Sebagai akibat terjadi perbanyakan Merozoit mengakibatkan sel endotel pecah dan
merozoit akan memasuki sel endotel baru. Pada saat caplak menghisap darah, merozoit ikut terhisap, didalam tubuh
caplak ada kemungkinan terjadi perkembangan kembali. Fase merozoit ini dapat bertahan pada tubuh caplak
dalam waktu yang lama, selain ini fase merozit juga dapat di tranmisikan
melalui transovarial dan transstadial (Boozer & Macintire 2005).
Diagnosa hewan
yang terkena babesiosis dapat dilakukan dengan pengamatan
tanda-tanda klinis berupa haemoglobinuria dan anemia. Diagnosa kemudian dapat
dikonfirmasi dengan pengamatan babesia
pada preparat ulas darah yang diwarnai dengan pewarna giemsa kemudian diamati
dibawah mikroskop dengan pembesaarn 100x. Hasil positif ditunjukkan oleh adanya
babesia dalam sel darah merah.
Selain
itu, diagnosa laboratorium lainya yang dapat digunakan untuk mengkonfirmasi
adanya infeksi babesia ialah melalui
pemeriksaan Elisa, PCR atau menggunakan FAT.

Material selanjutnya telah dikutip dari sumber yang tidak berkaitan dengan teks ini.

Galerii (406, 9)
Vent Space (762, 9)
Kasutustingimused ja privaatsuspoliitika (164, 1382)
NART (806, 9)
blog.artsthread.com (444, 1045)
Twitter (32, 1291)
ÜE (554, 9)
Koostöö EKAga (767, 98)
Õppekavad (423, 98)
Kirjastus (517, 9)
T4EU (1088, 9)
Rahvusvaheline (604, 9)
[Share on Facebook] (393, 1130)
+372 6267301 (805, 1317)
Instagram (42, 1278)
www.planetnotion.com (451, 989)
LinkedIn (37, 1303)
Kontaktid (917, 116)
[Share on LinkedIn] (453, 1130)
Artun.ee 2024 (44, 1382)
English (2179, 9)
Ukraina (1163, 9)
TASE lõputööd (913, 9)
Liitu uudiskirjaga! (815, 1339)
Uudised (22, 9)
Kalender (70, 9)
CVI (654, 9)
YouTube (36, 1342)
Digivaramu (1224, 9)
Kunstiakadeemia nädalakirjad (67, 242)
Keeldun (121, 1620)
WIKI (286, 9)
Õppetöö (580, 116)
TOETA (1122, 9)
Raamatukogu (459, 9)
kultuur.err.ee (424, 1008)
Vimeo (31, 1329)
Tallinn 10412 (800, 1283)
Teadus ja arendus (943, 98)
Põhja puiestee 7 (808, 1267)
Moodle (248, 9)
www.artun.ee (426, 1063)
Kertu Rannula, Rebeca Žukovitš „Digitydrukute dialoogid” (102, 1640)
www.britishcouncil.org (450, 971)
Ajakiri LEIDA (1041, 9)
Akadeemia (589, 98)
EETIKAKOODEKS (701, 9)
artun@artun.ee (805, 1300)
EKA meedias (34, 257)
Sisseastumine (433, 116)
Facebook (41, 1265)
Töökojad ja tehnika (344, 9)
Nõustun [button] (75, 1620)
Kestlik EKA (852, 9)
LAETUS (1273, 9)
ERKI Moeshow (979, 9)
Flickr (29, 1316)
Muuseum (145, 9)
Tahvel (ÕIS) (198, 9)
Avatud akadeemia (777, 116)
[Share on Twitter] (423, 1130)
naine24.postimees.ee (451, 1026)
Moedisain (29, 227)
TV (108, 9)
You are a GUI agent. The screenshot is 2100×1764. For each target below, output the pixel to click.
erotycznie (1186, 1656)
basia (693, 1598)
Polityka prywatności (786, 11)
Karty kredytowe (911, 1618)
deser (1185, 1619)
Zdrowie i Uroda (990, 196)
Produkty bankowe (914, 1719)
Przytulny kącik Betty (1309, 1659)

Penggunaan PCR dalam diagnosis babesia sangat
meningkatkan sensitivitas deteksi parasit, namun cara ini masih terbatas pada
laboratorium tertentu (OIE 2010).
Daftar Pustaka
Adam KMG, Paul
J, Zaman V. 1971. Medical and Veterinary
protozoology. London: Churchill livingstone.
Atmojo SD. 2010.
Identifikasi Protozoa Parasit Darah pada
Anjing (Canis sp.) Ras Impor di
Balai Besar Karantina Pertanian Soekarno Hatta.[Skripsi]. Program Sarjana
Kedokteran Hewan Institut Pertanian Bogor.
Boozer
L, Macintire D. 2005. Babesia gibsoni: An Emerging Pathogen in Dogs. Compend Contin Educ Pract Vet 27(1):33-41.